Potential reason number 1: Dropout
Used during training and not during validation, and makes training worse
Counter, we didn’t use this
Potential reason number 2: Data leak
Images from training are being used in validation
The images for training, testing, and validation are in 3 different folders, so they can't be any leaks
However, what could simulate image leak is that the images in validation are just very similar to the images in the training dataset. This leads to our hypothesis that classifying fruits is just very easy for the network to solve.
To test this hypothesis, let’s run some simpler models to see if it can get these seemingly impossible results.
For example, let's run a model with only one CNN layer
num_classes = len(class_names)
oneCNNmodel = Sequential([
layers.Rescaling(1./255, input_shape=(img_height, img_width, 3)),
layers.Conv2D(16, 3, padding='same', activation='relu'),
layers.MaxPooling2D(),
layers.Flatten(),
layers.Dense(num_classes)
])
oneCNNmodel.compile(optimizer='adam',
loss=tf.keras.losses.SparseCategoricalCrossentropy(from_logits=True),
metrics=['accuracy'])
oneCNNmodel.summary()
Model: "sequential_15"
_________________________________________________________________
Layer (type) Output Shape Param #
=================================================================
rescaling_15 (Rescaling) (None, 256, 256, 3) 0
conv2d_19 (Conv2D) (None, 256, 256, 16) 448
max_pooling2d_23 (MaxPoolin (None, 128, 128, 16) 0
g2D)
flatten_15 (Flatten) (None, 262144) 0
dense_17 (Dense) (None, 24) 6291480
=================================================================
Total params: 6,291,928
Trainable params: 6,291,928
Non-trainable params: 0
_________________________________________________________________
epochs=4
history = oneCNNmodel.fit(
train_ds,
validation_data=val_ds,
epochs=epochs
)
Epoch 1/4 195/195 [==============================] - 40s 207ms/step - loss: 3.9453 - accuracy: 0.8058 - val_loss: 0.0378 - val_accuracy: 0.9933 Epoch 2/4 195/195 [==============================] - 40s 206ms/step - loss: 0.0137 - accuracy: 0.9984 - val_loss: 0.0034 - val_accuracy: 1.0000 Epoch 3/4 195/195 [==============================] - 40s 206ms/step - loss: 0.0023 - accuracy: 1.0000 - val_loss: 0.0016 - val_accuracy: 1.0000 Epoch 4/4 195/195 [==============================] - 40s 207ms/step - loss: 0.0012 - accuracy: 1.0000 - val_loss: 8.9128e-04 - val_accuracy: 1.0000
That took less time (2m 41.1s), but again, it seems as though validation was better than training. Let's look at the plots to confirm.

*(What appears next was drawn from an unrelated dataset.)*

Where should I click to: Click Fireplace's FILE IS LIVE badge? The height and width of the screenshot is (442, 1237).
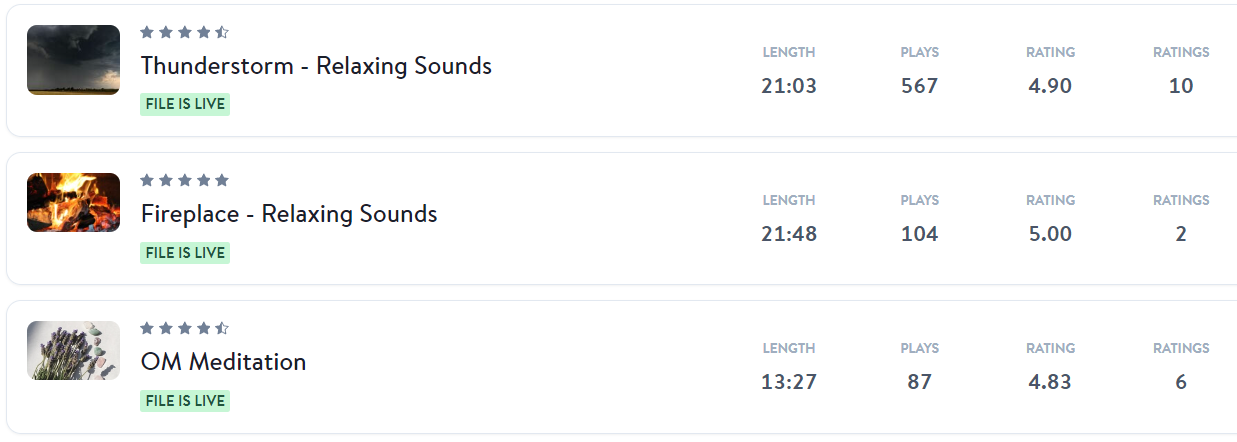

acc = history.history['accuracy']
val_acc = history.history['val_accuracy']
loss = history.history['loss']
val_loss = history.history['val_loss']
epochs_range = range(epochs)
plt.figure(figsize=(8, 8))
plt.subplot(1, 2, 1)
plt.plot(epochs_range, acc, label='Training Accuracy')
plt.plot(epochs_range, val_acc, label='Validation Accuracy')

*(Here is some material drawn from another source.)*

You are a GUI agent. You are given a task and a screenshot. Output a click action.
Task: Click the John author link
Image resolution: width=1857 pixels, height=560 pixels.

plt.legend(loc='lower right')
plt.title('Training and Validation Accuracy')
plt.subplot(1, 2, 2)
plt.plot(epochs_range, loss, label='Training Loss')
plt.plot(epochs_range, val_loss, label='Validation Loss')
plt.legend(loc='upper right')
plt.title('Training and Validation Loss')
plt.show()
We have the same issue pointed out during our presentation. Validation accuracy is higher than training. Weirdly, our research led us to twitter: https://twitter.com/aureliengeron/status/1110839223878184960
Our hypothesis is that classifying fruits is an easy problem for neural networks. This could result in validation showing better results than training because validation is done halfway into the epoch (from the twitter post). Therefore, if the network only gets better over time due to the problem being easy, validation will always be better than the training because it's using a better trained network (the network has half an epoch worth of training when it tries to validate).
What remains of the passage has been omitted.